▸ Exercise description: Copy out the lines from the one containing "Click the orange Fidesz party logo" through the one containing "The width and height of the screenshot is (969, 768).", including both, and keep each line unchanged.
^^^^^^^^^^^^^^^^
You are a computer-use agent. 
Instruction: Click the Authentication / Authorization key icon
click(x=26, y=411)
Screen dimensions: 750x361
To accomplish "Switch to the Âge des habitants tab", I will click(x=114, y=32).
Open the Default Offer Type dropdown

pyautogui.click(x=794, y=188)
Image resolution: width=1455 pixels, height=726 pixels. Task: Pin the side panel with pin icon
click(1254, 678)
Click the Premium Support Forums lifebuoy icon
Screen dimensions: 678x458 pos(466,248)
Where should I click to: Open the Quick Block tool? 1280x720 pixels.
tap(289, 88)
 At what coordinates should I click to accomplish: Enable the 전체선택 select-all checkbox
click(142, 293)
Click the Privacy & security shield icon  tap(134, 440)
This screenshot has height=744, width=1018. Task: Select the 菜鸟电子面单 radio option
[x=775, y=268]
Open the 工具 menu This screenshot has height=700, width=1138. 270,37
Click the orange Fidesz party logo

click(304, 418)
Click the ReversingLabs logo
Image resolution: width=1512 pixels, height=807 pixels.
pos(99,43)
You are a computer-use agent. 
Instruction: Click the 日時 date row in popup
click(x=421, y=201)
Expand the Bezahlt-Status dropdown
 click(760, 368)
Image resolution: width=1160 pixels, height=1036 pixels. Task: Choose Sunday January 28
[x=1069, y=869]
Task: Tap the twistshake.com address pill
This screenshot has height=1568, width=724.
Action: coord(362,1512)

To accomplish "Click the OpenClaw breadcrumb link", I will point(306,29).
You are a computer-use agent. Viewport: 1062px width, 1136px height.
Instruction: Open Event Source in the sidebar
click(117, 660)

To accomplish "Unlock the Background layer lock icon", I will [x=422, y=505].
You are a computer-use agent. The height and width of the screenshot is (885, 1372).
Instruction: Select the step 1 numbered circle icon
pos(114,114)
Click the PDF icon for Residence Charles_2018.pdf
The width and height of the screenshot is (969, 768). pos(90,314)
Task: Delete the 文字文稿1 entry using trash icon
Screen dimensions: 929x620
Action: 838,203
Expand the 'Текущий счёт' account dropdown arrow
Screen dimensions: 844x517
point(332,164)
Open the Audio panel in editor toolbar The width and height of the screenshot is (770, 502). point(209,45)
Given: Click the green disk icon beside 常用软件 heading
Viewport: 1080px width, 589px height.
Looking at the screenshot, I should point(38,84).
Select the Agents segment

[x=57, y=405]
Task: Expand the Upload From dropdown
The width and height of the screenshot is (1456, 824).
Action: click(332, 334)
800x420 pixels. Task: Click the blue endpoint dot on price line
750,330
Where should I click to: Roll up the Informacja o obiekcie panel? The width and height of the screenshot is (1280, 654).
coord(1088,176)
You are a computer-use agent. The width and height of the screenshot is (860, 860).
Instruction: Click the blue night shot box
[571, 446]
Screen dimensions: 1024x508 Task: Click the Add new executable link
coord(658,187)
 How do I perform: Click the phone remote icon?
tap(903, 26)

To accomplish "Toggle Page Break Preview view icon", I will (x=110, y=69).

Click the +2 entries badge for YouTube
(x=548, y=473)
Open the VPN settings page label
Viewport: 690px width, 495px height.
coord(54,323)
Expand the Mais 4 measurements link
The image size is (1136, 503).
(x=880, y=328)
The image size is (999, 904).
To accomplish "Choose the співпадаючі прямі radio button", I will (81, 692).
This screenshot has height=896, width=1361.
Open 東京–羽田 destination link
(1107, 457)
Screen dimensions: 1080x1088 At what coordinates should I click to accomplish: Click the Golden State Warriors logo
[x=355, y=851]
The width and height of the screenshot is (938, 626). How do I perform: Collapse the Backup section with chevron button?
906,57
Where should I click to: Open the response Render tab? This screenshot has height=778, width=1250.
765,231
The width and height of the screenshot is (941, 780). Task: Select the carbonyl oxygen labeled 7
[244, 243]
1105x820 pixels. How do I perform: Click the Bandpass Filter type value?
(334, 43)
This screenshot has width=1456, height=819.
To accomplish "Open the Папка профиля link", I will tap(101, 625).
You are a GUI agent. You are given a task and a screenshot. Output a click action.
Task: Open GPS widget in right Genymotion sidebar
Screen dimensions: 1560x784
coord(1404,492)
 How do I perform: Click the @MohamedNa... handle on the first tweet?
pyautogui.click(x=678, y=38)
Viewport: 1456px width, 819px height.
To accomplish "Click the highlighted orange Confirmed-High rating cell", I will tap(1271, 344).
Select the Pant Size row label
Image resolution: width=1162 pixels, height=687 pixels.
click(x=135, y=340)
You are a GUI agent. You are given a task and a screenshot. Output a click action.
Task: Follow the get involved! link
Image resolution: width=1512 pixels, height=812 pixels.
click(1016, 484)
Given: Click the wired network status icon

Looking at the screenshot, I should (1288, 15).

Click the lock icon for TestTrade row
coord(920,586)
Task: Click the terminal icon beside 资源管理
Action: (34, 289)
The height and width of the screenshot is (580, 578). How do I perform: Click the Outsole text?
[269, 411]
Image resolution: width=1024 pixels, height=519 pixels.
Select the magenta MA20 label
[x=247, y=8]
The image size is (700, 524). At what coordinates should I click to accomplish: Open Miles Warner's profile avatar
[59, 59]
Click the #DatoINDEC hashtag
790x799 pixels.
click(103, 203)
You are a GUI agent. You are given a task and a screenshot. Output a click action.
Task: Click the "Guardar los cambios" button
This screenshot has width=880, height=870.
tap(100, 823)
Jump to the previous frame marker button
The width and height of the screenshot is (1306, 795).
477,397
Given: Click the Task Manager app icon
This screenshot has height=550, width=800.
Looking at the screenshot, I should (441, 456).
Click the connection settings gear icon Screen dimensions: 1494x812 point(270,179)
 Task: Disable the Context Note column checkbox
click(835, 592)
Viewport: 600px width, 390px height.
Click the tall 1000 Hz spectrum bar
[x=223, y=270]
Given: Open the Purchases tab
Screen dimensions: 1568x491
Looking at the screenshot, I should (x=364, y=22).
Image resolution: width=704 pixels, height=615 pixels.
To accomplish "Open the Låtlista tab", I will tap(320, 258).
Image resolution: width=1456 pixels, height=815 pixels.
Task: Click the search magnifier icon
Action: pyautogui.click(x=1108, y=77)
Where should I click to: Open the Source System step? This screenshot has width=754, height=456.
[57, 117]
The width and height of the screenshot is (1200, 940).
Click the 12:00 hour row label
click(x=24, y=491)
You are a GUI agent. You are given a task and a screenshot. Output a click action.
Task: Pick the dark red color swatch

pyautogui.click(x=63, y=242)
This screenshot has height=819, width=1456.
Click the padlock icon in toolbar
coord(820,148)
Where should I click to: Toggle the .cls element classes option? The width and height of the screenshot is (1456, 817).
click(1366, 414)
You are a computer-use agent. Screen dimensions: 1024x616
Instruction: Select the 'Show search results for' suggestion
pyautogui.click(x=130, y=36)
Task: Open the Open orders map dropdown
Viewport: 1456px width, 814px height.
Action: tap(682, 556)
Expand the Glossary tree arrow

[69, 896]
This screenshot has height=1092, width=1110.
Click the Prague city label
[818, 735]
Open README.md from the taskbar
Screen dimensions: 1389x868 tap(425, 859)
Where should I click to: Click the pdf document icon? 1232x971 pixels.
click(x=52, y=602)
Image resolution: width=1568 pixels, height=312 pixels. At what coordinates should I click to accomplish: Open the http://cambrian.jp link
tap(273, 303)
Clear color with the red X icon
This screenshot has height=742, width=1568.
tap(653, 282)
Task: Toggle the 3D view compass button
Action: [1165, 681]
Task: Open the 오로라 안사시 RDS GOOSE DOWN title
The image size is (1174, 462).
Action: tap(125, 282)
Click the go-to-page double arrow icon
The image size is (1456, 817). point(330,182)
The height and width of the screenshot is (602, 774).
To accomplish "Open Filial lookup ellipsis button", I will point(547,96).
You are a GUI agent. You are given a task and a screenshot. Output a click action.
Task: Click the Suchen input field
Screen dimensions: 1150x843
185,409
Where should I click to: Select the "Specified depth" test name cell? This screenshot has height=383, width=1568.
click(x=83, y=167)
^^^^^^^^^^^^^^^^
▸ Output of the task:
Click the orange Fidesz party logo

click(304, 418)
Click the ReversingLabs logo
Image resolution: width=1512 pixels, height=807 pixels.
pos(99,43)
You are a computer-use agent. 
Instruction: Click the 日時 date row in popup
click(x=421, y=201)
Expand the Bezahlt-Status dropdown
 click(760, 368)
Image resolution: width=1160 pixels, height=1036 pixels. Task: Choose Sunday January 28
[x=1069, y=869]
Task: Tap the twistshake.com address pill
This screenshot has height=1568, width=724.
Action: coord(362,1512)

To accomplish "Click the OpenClaw breadcrumb link", I will point(306,29).
You are a computer-use agent. Viewport: 1062px width, 1136px height.
Instruction: Open Event Source in the sidebar
click(117, 660)

To accomplish "Unlock the Background layer lock icon", I will [x=422, y=505].
You are a computer-use agent. The height and width of the screenshot is (885, 1372).
Instruction: Select the step 1 numbered circle icon
pos(114,114)
Click the PDF icon for Residence Charles_2018.pdf
The width and height of the screenshot is (969, 768). pos(90,314)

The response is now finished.